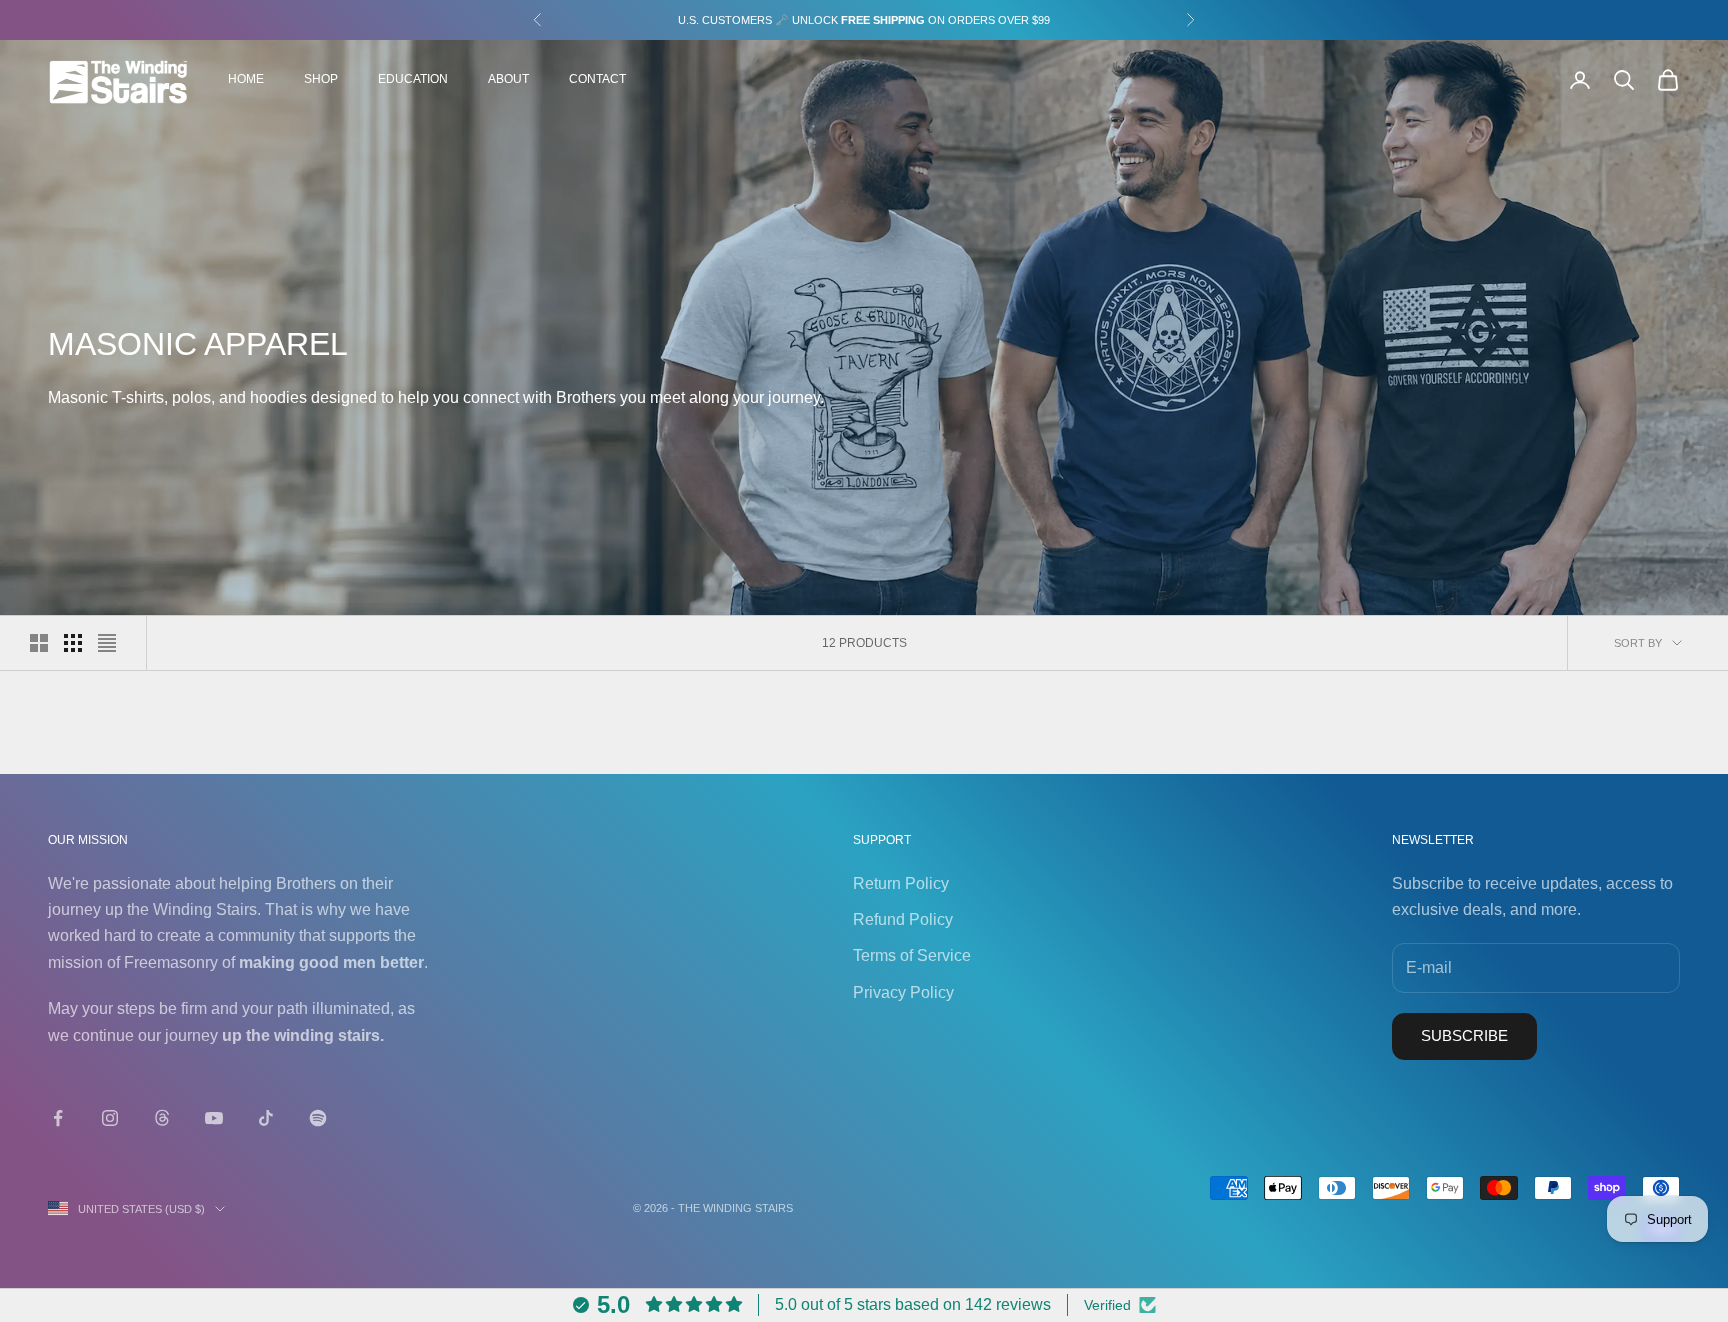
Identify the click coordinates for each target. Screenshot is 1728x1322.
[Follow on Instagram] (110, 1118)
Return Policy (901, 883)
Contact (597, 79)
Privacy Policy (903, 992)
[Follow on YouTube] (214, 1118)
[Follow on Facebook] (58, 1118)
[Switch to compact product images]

•••

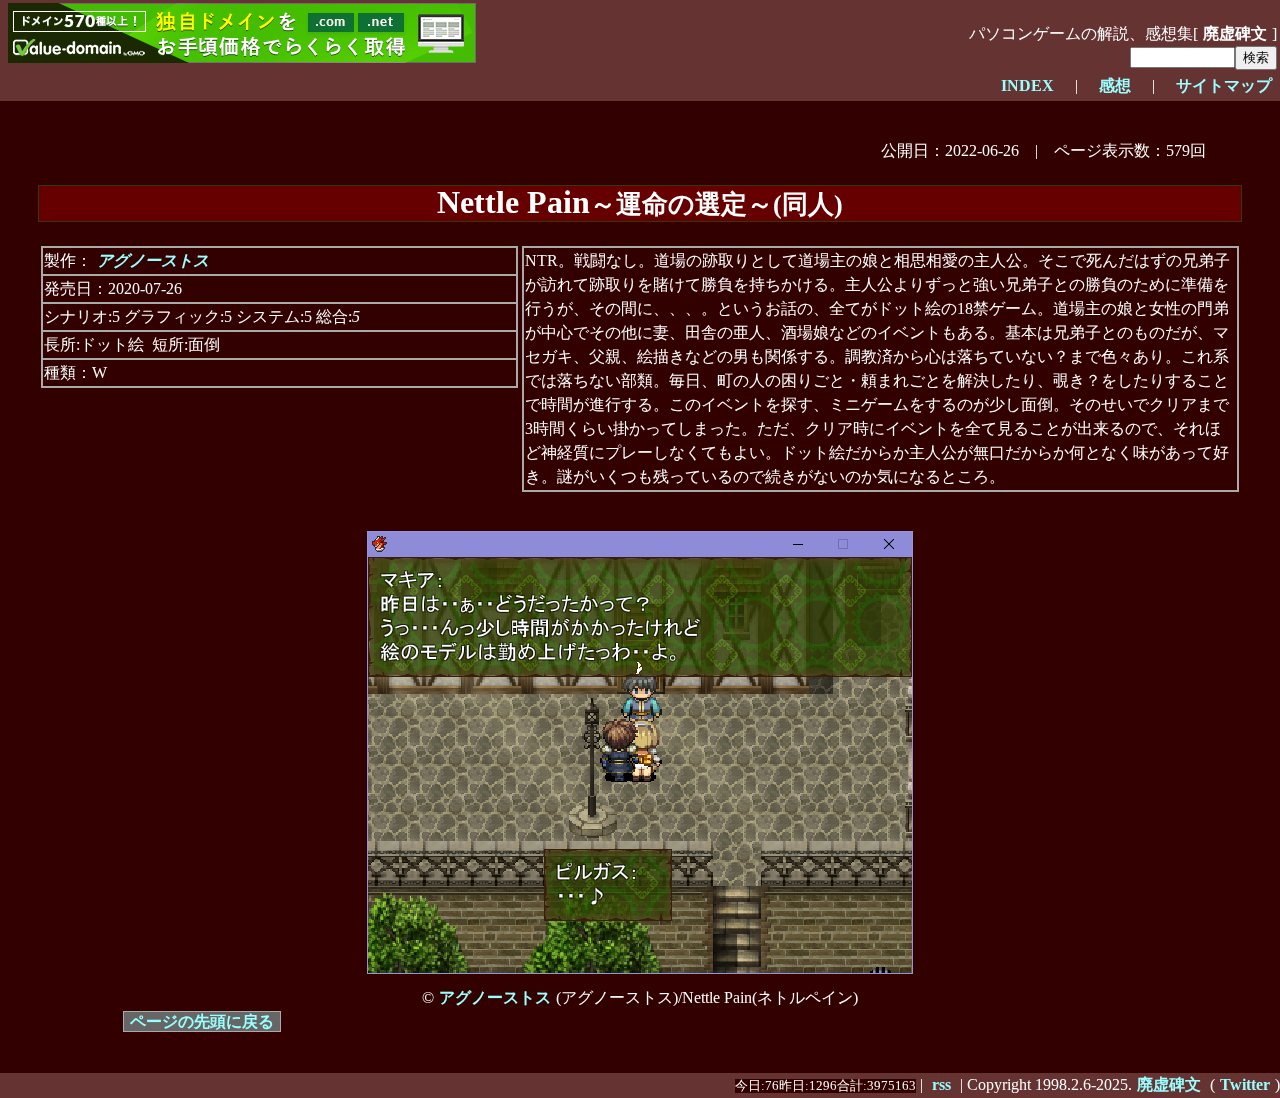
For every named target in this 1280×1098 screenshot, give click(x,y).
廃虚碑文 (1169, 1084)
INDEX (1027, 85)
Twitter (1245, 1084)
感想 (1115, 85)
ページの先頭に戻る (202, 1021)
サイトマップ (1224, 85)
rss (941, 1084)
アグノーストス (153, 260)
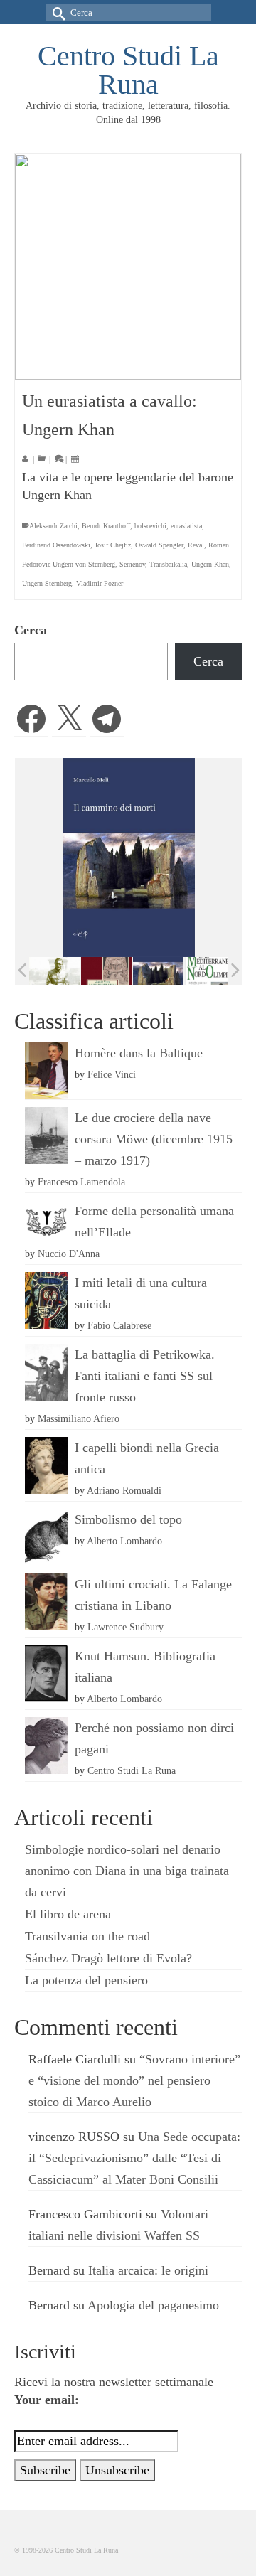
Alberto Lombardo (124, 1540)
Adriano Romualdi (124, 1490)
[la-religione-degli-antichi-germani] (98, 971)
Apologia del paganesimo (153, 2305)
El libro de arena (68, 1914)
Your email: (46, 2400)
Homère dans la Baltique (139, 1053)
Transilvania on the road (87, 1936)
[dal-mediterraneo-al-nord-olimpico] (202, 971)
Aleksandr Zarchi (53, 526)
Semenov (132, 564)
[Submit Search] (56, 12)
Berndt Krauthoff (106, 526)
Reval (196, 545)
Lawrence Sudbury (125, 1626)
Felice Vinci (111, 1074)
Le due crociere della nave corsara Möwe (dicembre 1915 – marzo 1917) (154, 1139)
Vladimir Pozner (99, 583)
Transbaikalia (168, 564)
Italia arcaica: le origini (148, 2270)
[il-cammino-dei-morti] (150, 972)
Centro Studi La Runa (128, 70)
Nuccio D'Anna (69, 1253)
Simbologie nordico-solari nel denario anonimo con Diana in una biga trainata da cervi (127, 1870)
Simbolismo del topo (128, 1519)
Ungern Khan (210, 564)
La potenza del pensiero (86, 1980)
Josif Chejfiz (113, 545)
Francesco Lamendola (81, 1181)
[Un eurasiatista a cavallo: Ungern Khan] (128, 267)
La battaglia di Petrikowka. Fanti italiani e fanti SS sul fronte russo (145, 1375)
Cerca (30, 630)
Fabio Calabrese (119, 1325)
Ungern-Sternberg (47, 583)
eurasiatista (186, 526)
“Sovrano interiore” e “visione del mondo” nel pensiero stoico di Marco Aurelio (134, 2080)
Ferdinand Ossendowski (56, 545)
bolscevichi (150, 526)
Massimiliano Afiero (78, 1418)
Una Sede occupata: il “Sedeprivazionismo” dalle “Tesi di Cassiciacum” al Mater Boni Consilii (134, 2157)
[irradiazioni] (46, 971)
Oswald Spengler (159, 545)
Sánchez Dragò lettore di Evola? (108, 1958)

•••

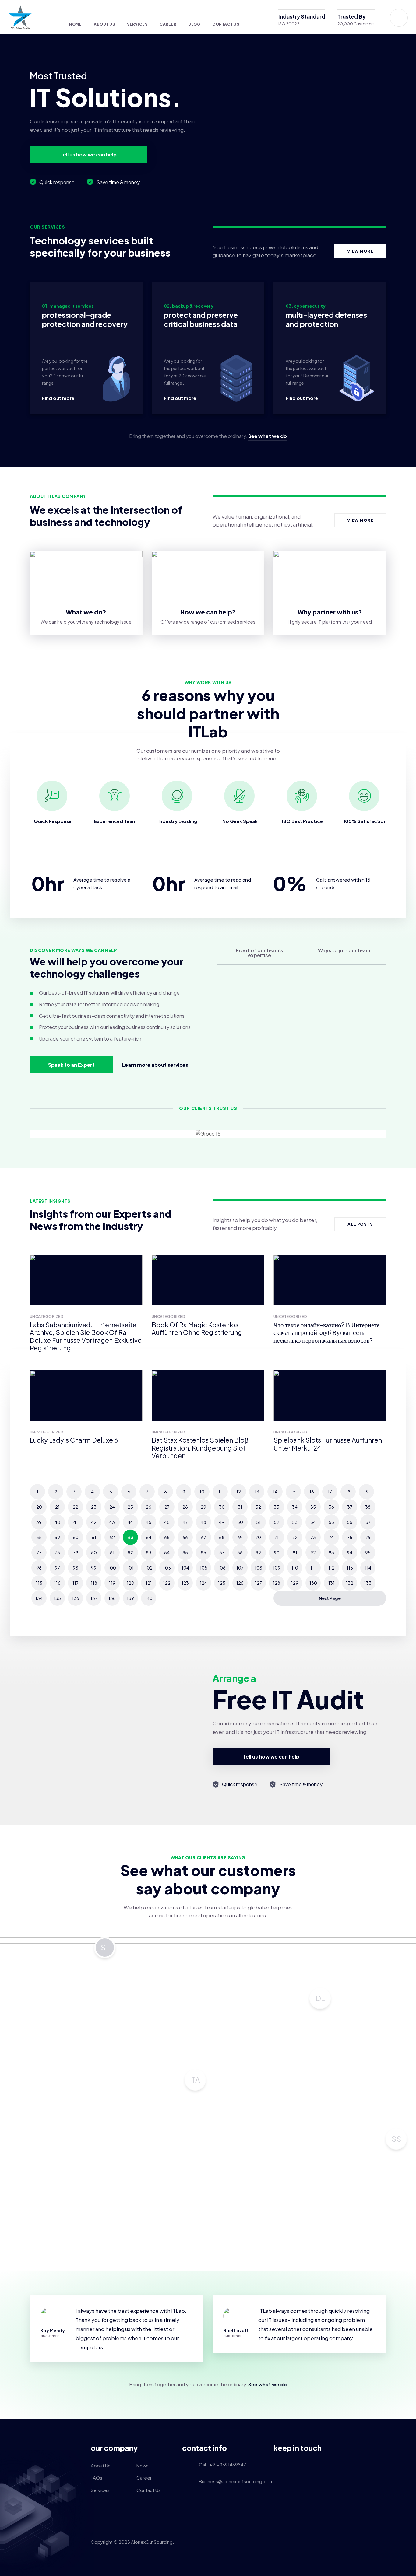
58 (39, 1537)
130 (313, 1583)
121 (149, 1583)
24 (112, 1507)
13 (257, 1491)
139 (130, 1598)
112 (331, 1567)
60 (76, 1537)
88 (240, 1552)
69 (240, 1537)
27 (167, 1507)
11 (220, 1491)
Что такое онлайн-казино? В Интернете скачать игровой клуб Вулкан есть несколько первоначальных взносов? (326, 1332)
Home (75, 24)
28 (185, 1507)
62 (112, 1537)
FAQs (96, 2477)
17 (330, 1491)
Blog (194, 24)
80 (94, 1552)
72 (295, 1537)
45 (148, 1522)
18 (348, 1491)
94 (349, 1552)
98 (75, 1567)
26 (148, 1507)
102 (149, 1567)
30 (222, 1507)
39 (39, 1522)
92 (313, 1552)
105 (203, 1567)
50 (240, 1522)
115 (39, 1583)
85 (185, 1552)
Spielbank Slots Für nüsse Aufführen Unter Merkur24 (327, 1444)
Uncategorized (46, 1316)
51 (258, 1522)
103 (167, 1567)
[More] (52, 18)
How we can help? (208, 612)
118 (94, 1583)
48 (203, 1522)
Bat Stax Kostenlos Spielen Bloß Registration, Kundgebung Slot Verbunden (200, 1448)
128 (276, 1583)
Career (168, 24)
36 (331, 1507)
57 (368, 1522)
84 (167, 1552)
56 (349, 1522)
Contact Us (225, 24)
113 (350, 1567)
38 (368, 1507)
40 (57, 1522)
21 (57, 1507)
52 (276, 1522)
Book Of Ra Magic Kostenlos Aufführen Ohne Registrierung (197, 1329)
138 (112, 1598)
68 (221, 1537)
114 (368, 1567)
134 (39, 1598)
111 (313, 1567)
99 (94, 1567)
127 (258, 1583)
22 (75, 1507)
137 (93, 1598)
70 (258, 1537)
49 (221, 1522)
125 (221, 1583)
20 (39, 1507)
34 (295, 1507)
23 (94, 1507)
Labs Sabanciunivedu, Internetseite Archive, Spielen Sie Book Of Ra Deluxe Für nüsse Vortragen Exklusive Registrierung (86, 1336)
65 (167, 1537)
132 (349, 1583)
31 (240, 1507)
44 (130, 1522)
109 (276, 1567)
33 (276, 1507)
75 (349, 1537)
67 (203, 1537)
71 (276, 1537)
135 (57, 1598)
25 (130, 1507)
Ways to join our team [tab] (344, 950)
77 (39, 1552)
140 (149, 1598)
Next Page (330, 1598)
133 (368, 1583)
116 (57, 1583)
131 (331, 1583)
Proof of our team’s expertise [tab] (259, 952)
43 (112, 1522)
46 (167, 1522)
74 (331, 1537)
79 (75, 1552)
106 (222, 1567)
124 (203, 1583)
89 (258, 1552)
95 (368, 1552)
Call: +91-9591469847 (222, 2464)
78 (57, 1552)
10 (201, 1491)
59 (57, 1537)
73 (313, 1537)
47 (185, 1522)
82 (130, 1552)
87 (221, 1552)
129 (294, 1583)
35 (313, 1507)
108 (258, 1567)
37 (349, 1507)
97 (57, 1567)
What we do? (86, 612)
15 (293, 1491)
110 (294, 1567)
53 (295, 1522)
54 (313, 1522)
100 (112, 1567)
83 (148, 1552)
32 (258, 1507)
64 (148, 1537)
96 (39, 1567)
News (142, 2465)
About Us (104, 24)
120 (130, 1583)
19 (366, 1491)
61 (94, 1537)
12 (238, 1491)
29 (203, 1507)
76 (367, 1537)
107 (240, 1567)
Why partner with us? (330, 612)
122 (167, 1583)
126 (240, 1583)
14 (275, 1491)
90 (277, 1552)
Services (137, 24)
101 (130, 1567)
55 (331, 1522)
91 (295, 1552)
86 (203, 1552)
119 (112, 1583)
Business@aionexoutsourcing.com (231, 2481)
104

•••

▶ _Activity_:
Look above for every line with the word "nüsse" and copy it.

▶ _Written answer_:
Spielbank Slots Für nüsse Aufführen Unter Merkur24 (327, 1444)
Labs Sabanciunivedu, Internetseite Archive, Spielen Sie Book Of Ra Deluxe Für nüsse Vortragen Exklusive Registrierung (86, 1336)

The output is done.